Please set down, with no changes, every line of the material below from the one containing "Given: Click April MacLean's profile photo" through the end. Skip the pictures.

[[ DATA PROVIDED, beginning ]]

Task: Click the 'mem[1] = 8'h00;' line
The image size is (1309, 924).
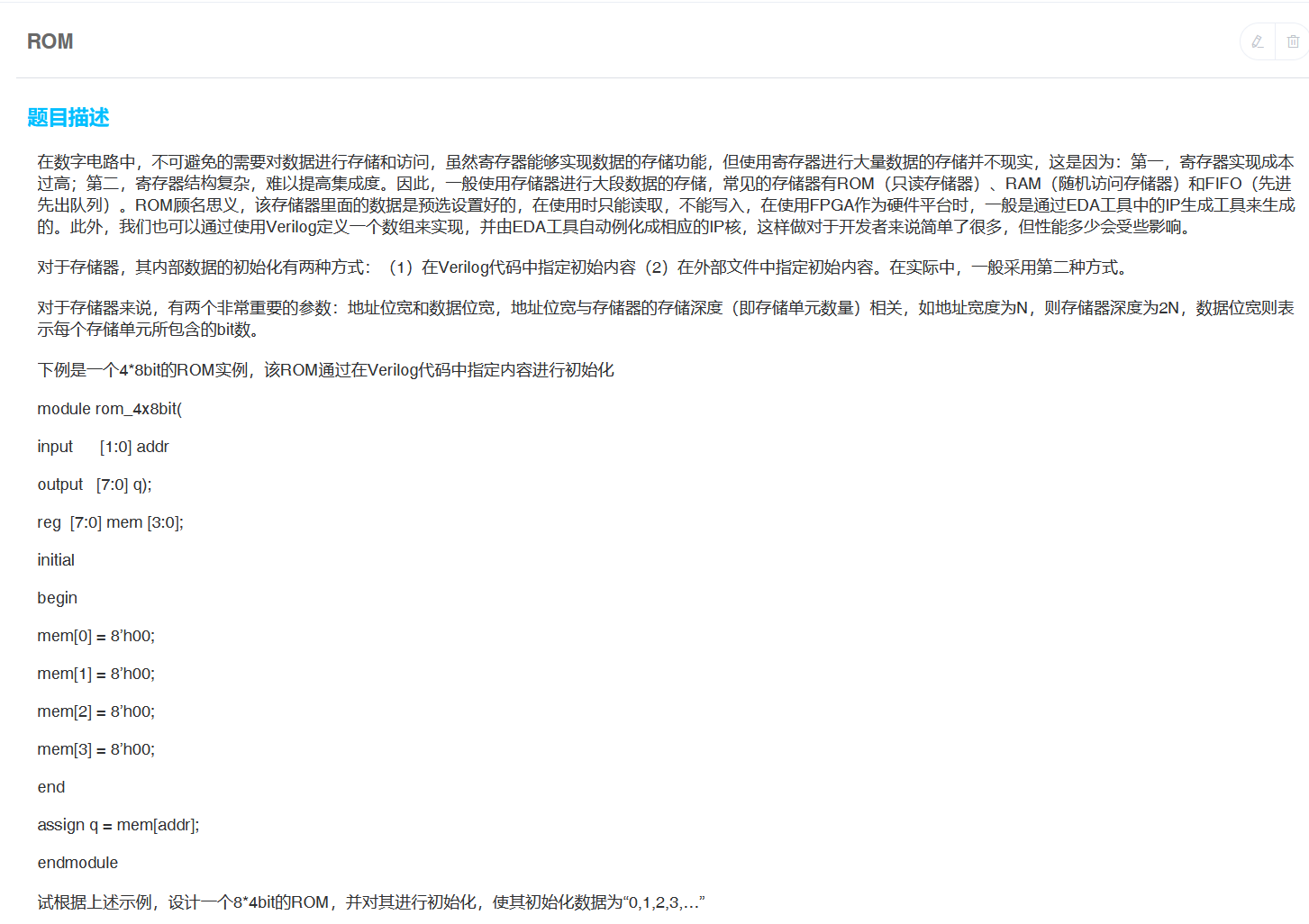Action: point(95,674)
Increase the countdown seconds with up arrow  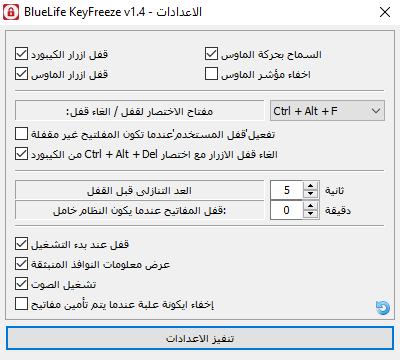[x=310, y=186]
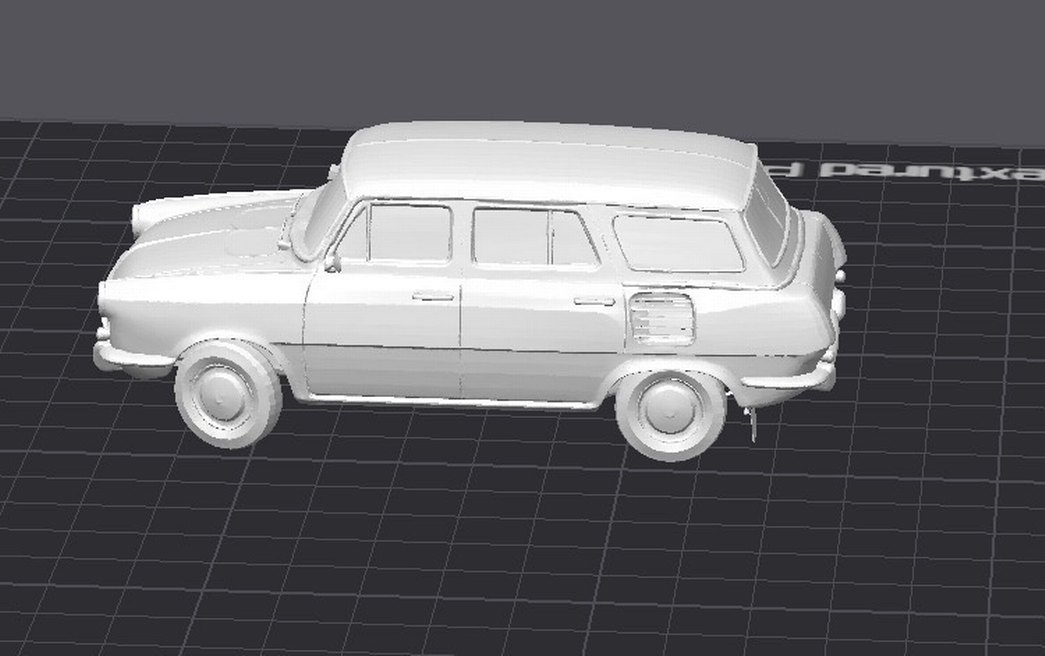Select the car model
This screenshot has width=1045, height=656.
click(x=450, y=300)
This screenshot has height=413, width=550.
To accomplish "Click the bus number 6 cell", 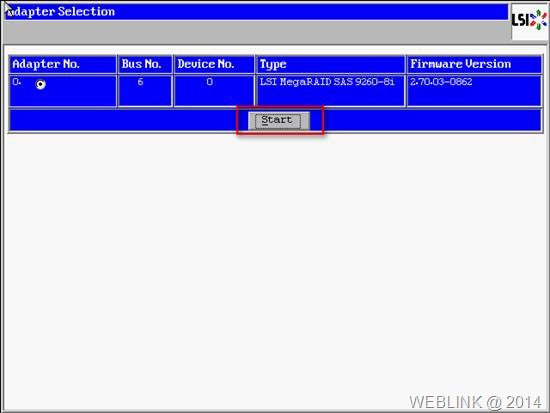I will click(145, 91).
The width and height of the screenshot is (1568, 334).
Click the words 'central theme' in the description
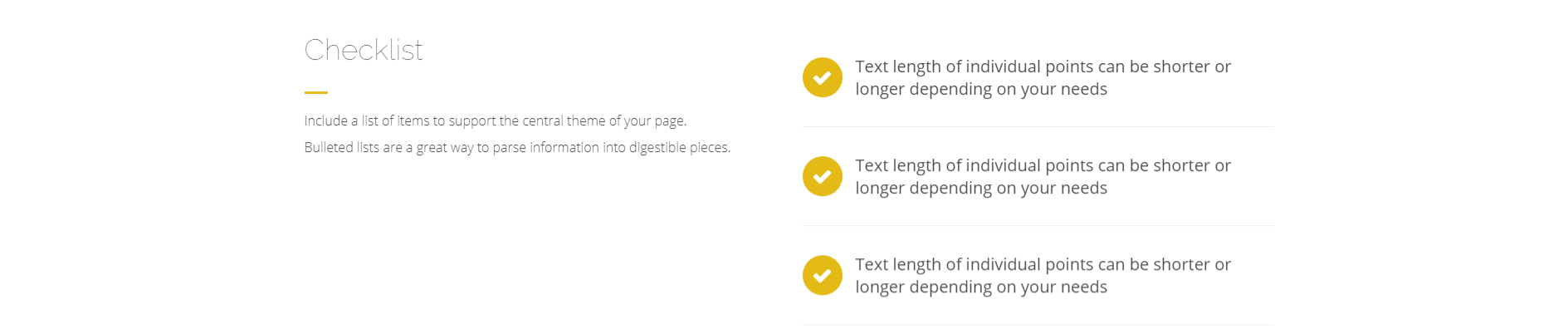pyautogui.click(x=564, y=120)
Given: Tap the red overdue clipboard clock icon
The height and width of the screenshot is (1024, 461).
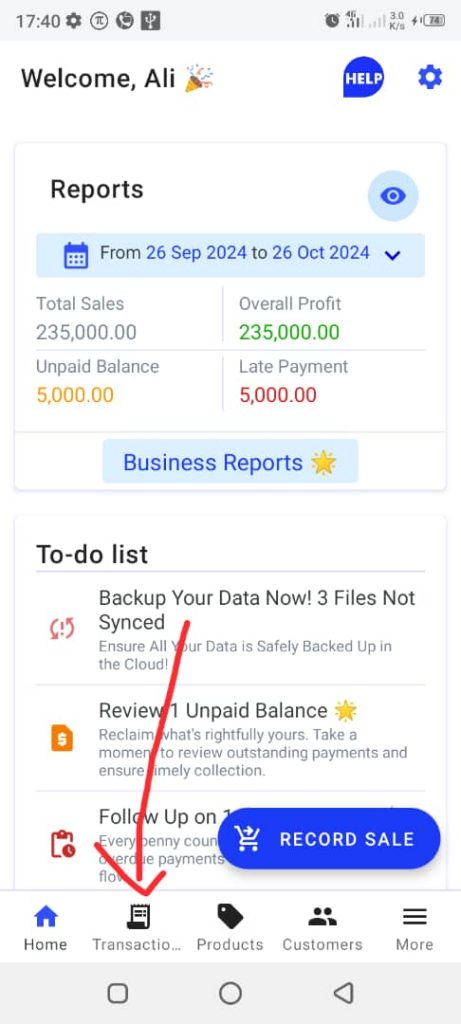Looking at the screenshot, I should pos(63,843).
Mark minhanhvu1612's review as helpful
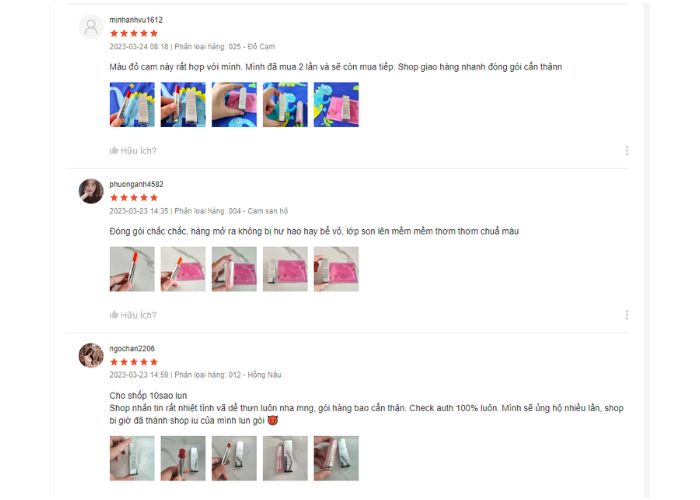 [x=133, y=151]
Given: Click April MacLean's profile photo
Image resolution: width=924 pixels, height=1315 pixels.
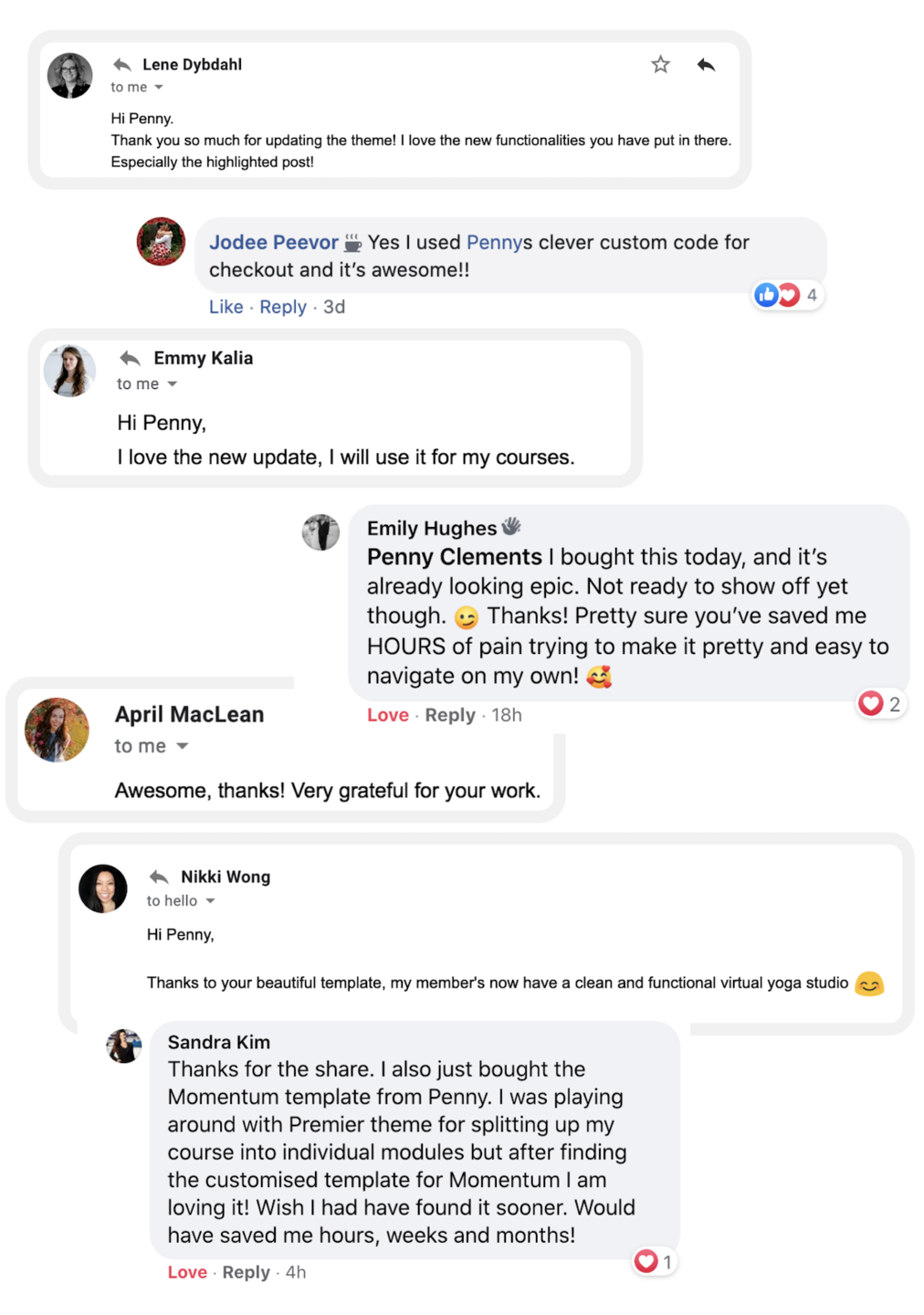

[[ DATA PROVIDED, end ]]

*RESPONSE*.
Given: Click April MacLean's profile photo
Image resolution: width=924 pixels, height=1315 pixels.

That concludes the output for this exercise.